PROBLÈMES À RÉSOUDRE:
**a)** Répondez à ces questions d'après l'article sur l'écologie dans les quartiers populaires :
(i) En quel mois et quelle année la Maison de l'écologie populaire Verdragon a-t-elle été créée ?
(ii) Qui a créé le syndicat Front de mères ?
(iii) Avec quelle association le lieu distribue-t-il des paniers de légumes ?
**b)** Reprenez, s'il vous plaît, l'article sur l'écologie dans les quartiers populaires après sa dernière phrase et poursuivez-le.

TEXTE:
>>>>>

Changement climatique et quartiers populaires

Dans les banlieues, la naissance d'une écologie populaire et émancipatrice

Illustrations : Jean-Michel Tixier

Accusés d’être indifférents aux questions écologiques, voire d’y être opposés, les habitants des quartiers populaires sont pourtant en première ligne des effets du dérèglement climatique. À l’avant-poste d’une écologie qui se veut plus discrète, conscients des inégalités structurelles des territoires qu’ils occupent, ils sont de plus en plus nombreux à revendiquer une écologie populaire et émancipatrice.

En mai 2021, dans les quartiers populaires de Bagnolet, en Seine-Saint-Denis, le syndicat Front de mères et l’association Alternatiba créent la première Maison de l’écologie populaire, sous le nom de Verdragon. L’objectif ? Mettre en place des projets écologiques au plus près des besoins des habitants des quartiers populaires. Dès l’ouverture, les membres du syndicat Front de mères, créé deux ans plus tôt par la politologue et militante Fatima Ouassak, sont taxés de communautarisme après la parution d’une tribune adressée au maire de Bagnolet qui les accuse de propager des idées « indigénistes et racialistes » et d’utiliser Alternatiba comme caution écologiste.

Article issu de notre numéro 62 « L'écologie, un truc de bourgeois ? », en librairie et sur notre boutique.

En réponse à ces attaques, Alternatiba publie un communiqué de soutien qui rappelle que « ce sont les milieux populaires et particulièrement les personnes racisées qui sont et seront les plus touchés par l’aggravation du changement climatique ». Depuis, le lieu poursuit sa vie, entre l’organisation de soirées pour discuter des rapports du GIEC, d’expositions sur les luttes paysannes, ou encore via la distribution de paniers de légumes avec l’Association pour le maintien d’une agriculture paysanne (Amap). Mais les attaques qu’ont subies les co-fondatrices de Verdragon peu après l’ouverture du lieu révèlent la difficulté de faire émerger un endroit qui réunit les habitants des quartiers populaires autour de l’écologie. Comme si ces derniers, emmurés dans des grandes tours, devaient s’accommoder d’un territoire où s’entassent datacenters, usines polluantes ou échangeurs autoroutiers, sans jamais espérer s’en affranchir.

<<<<<

JEU DE DONNÉES:
>>>>>

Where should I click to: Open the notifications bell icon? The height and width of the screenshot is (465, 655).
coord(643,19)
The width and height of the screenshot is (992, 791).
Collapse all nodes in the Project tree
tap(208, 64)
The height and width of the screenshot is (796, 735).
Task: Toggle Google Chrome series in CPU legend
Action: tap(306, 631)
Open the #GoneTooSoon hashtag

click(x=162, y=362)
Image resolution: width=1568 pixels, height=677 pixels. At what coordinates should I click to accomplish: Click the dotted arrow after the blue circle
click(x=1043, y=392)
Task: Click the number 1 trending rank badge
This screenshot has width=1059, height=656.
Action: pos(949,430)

<<<<<

RÉPONSES PAR TÂCHE:
**a)**
(i) En mai 2021.
(ii) La politologue et militante Fatima Ouassak.
(iii) Avec l'Association pour le maintien d'une agriculture paysanne (Amap).

**b)**
Des réalités multiples

D’abord, qu’entend-on par quartiers populaires ? Dans sa thèse, la géographe Léa Billen rappelle que cette catégorie a tendance à gommer des réalités plurielles : « Ce que j’appelle “quartiers populaires” désigne des quartiers classés en politique de la ville. Mais il s’agit d’une toute petite partie de ce qu’on appelle plus largement “quartiers populaires”, des territoires à la fois très divers d’un point de vue urbain, avec des quartiers de grands ensembles, des faubourgs ouvriers, des centres anciens plus ou moins dégradés et du point de vue de leurs habitants, avec une mixité sociale plus ou moins importante. Mais ce qui les rassemble, ce sont des inégalités sociales, urbaines et économiques très fortes. » Son travail de terrain s’est concentré sur les initiatives qui « transforment les modes de vie au quotidien », comme l’installation de composteurs de quartier ou de jardinières partagées, les groupements d’achats de produits écologiques ou encore la mise en place d’ateliers d’autoréparation.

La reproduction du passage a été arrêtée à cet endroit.